オランダに「観察されるホテル」が、できるのかもしれない。
オランダで生まれて、世界に名を轟かせている建築事務所『MVRDV』。
まえに建築物をリサーチした時に出てきて、記憶に残っていたのが彼らの有名な作品だった。高齢者のための「WoZoCo」と、ウォーターフロントに浮かぶ「SILODAM」。
どちらも“集合住宅”で、オランダの小さな国土にしては、人口が増えすぎてしまっている問題を考えて建てられたもの。
場所がないなら、彼らは海も住処に変えてしまう。
メディアへの露出はもともと多く、今までの建築物も取り上げられているけれど、『Dutch Design Week 2017』でもまた、あたりをざわつかせる新作を発表していたようだ(Instagramの出没率も高め)。

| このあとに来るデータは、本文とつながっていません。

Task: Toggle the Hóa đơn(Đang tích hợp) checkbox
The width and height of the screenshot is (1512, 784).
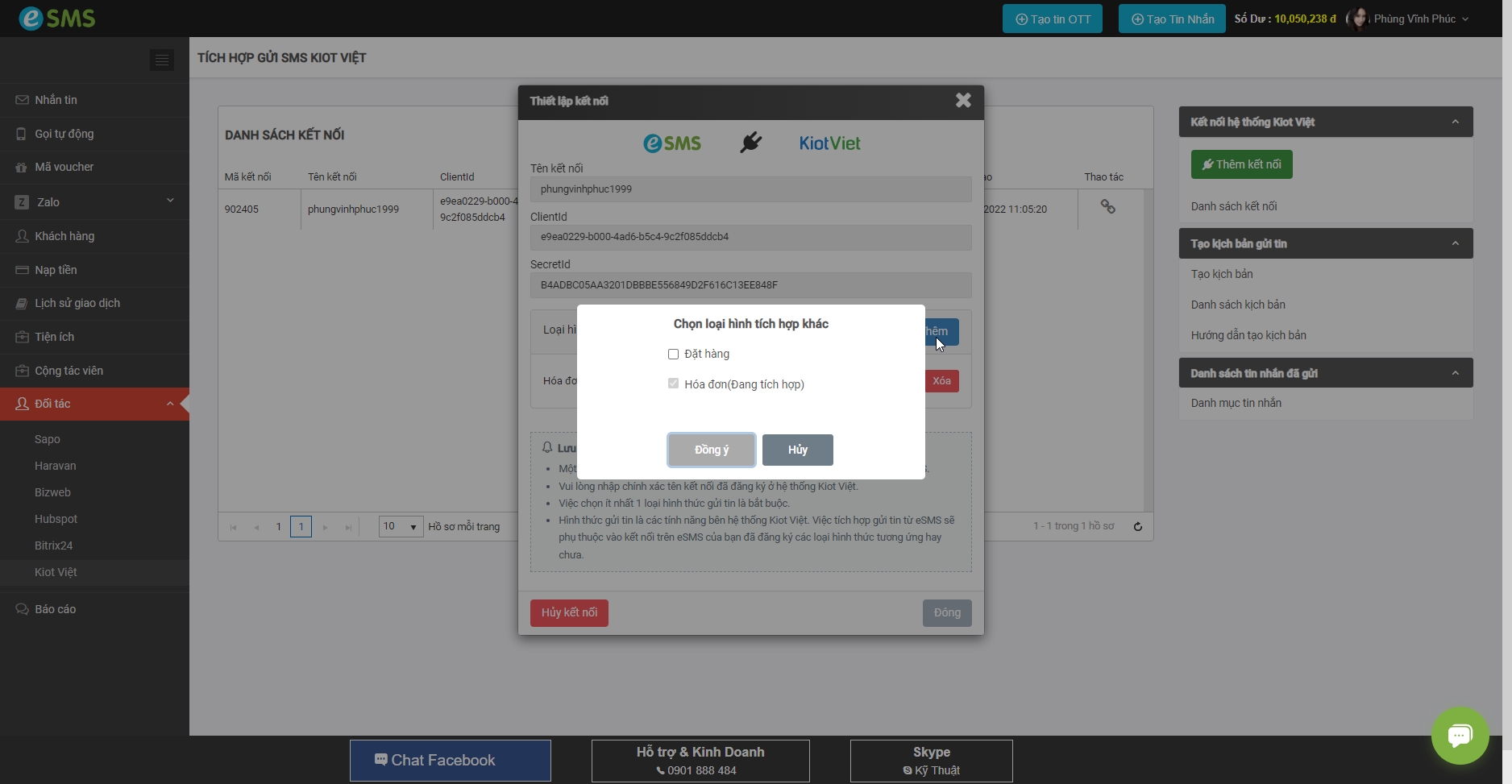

けれど今回はちょっと違う。他の作品の時よりも、その声には“艶やかさ”が感じられた。
「ぼんやり透ける」
それがなにより、魅惑的。
透ける壁に囲まれながら「非日常の刺激」を求めたいーー
なんてセリフから、ホテルの説明をしたら怒られるだろうか。実のことを言えば、コンセプトは<未来都市>で、破廉恥さなんて意識していないのかもしれない。
とは言っても、だ。“15デニールのタイツ”みたいに絶妙な透け感を見たら、どうにもそんな連想のレールに乗っかってしまう。おかしいのだろうか?
おかしいのなら言わせてほしい、「もっと壁を厚くしてください」と。そして、「ピンクの壁に、外から丸見えのトイレを設置しないでください」と。
この大きさに<9名分>っていうのは、さすがに押し込みすぎだと思ったけれど、意外とそうでもなさそう。ダブルサイズのベッドも置けるし、トイレだって複数ある。
これを住居としてではなくて、宿泊施設にすることで「記念に1泊くらいなら」と、観光の一環にもなる気もする。
私なら、絶対に嫌だけれど(笑)。
残念だけれど、今回はあくまで展示物。
とは言え、アムステルダムといえば「欲望に従順な街」だと私は思っている。売春合法、大麻合法。ほとんど裸のお姉様方が、ガラス越しに誘ってくる飾り窓地区。やたら絵になるラブホ街。初めて足を踏み入れた時に、この場所での「普通」には、幾度も驚かされてきた。<LOVE SHOP>が多すぎる。
他の場所でなら実用化は見込めないけれど、オランダならやりかねないとも思う。あくまで予想だけれど、「他人に覗かれる生活」という非日常の刺激は、きっと心地よいくらいだ。